Writing Hacks: Building a Habit, Cultivating Inspiration, Finding the Muse (And Letting the Muse Find You)
Language is a technology. It’s a particularly strange one that’s made of squiggles and sounds and maps of meaning, but like any other technology, it’s hackable. So’s writing.
Here’s what W. Somerset Maugham said: “I only write when inspiration strikes. Fortunately it strikes at nine every morning.”
Except it wasn’t Maugham, it was Herman Wouk quoting William Faulkner. Or maybe it was Peter DeVries. Raymond Chandler said it too, except he put it this way: “I only write when I’m inspired. Luckily, I am inspired at 9 o’clock every morning.”
Isabelle Allende said: “Show up, show up, show up, and after a while the muse shows up, too. If she doesn’t show up invited, eventually she just shows up.”

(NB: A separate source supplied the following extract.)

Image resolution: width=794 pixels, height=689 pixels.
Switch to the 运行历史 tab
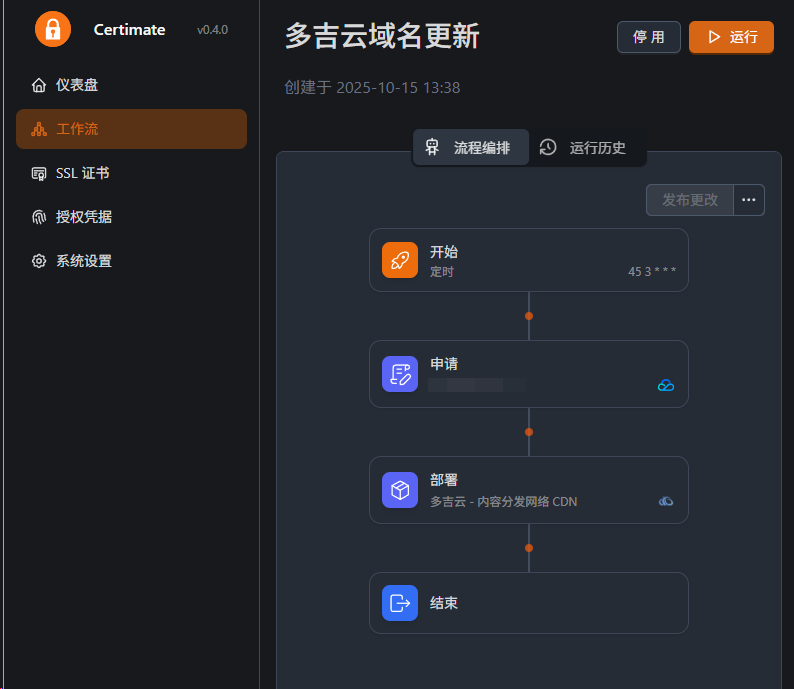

It’s hard to talk about inspiration. Maybe that’s why we have so many metaphors for whatever it is that brings an immediate sense of enthusiasm, motivation, and immediately available content to writing.
One thing that really does seem to help is installing a habit of writing at a relatively similar time every day. Even if you only write five words. Even if you only make contact with an ongoing story. Even if you freewrite for ten minutes and then get on with your day.
On a totally practical level, writing every day means you write more. It also means that whatever combination of circumstance, emotion, environment, and energy level combine to make the thing we call inspiration happen can more likely coincide with when we’re sitting (or standing at) our favorite writing instrument.
Or put another way, when you show up every day, it’s more likely the muse will find you. Personifying inspiration may be as foolish as settling on a precise definition it, but it also might help understand the elusive nature of those extraordinary moments when we feel truly touched. The muse may appear more readily when we show up, regularly, reliably, consistently.
Writing at the same (or close to the same) time every day also helps, oddly, if one has a densely packed life. Especially when writing in the morning, checkin off that daily practice of writing can open up the rest of the day. It can also get your writing mind ready for any other moments of inspiration that might spark through the course of the day. Always carry around that notebook!